- **ACTIONS À EFFECTUER**:
(A) Répondez aux questions suivantes d'après l'extrait du document, en numérotant vos réponses de la même façon.
(i) Selon l'extrait du document, à l'aune de quoi la qualité universitaire se mesure-t-elle aussi ?
(ii) Sans quelles conditions les étudiants sont-ils admis dans la nouvelle école ?
(iii) Selon l'extrait du document, où le modèle d'école confessante est-il largement répandu ?
(B) Relevez, dans l'extrait du document, chaque emploi du mot « universitaire » ou « universitaires » avec le nom qu'il qualifie.
(C) Recopiez mot pour mot le passage de l'extrait du document qui va de « Le projet d’une » jusqu'à « prestigieuses universités nord-américaines. » inclus.

- **EXTRAIT DU DOCUMENT**:
====

La mesure de la qualité universitaire se fait aussi à l’aune de la qualité de la recherche produite par les enseignants. Force est de constater qu’elle est très faible à lire les maigres dossiers de publication des enseignants.
Par ailleurs, l’admission des étudiants dans la nouvelle école se fait sans la maturité ou avoir plus de 25 ans, ce qui est contraire là encore aux standards universitaires. Il faut se rendre compte que les étudiants de la nouvelle école ne pourraient entrer dans une université en Suisse avec ce critère.
Qu’une communauté religieuse veuille former ses cadres, c’est une bonne chose, de notre point de vue, mais qu’elle prétende dispenser une formation universitaire est une autre chose tant elle déroge aux standards de base en la matière. Nous croyons que c’est la vraie question: pourquoi donc faire une formation d’apparence universitaire alors que cette communauté peut très bien former ses ministres sans?
Le projet d’une école confessante n’est-il pas en lui-même contradictoire avec l’objectif de rigueur scientifique d’une université? Pourtant ce modèle est largement répandu y compris dans de prestigieuses universités nord-américaines.

====

- **DONNÉES FOURNIES**:
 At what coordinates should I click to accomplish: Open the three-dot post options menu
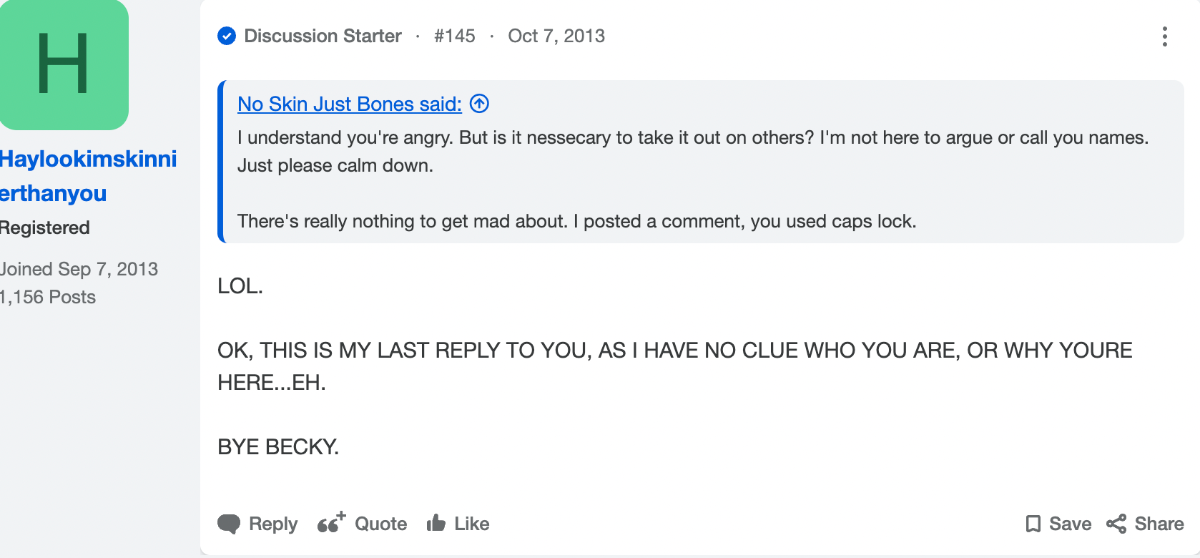tap(1165, 37)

====

- **RÉSULTATS PAR TÂCHE**:
(A)
(i) À l'aune de la qualité de la recherche produite par les enseignants.
(ii) Sans la maturité ou sans avoir plus de 25 ans.
(iii) Y compris dans de prestigieuses universités nord-américaines.

(B)
- qualité universitaire
- standards universitaires
- formation universitaire
- formation d'apparence universitaire

(C)
Le projet d’une école confessante n’est-il pas en lui-même contradictoire avec l’objectif de rigueur scientifique d’une université? Pourtant ce modèle est largement répandu y compris dans de prestigieuses universités nord-américaines.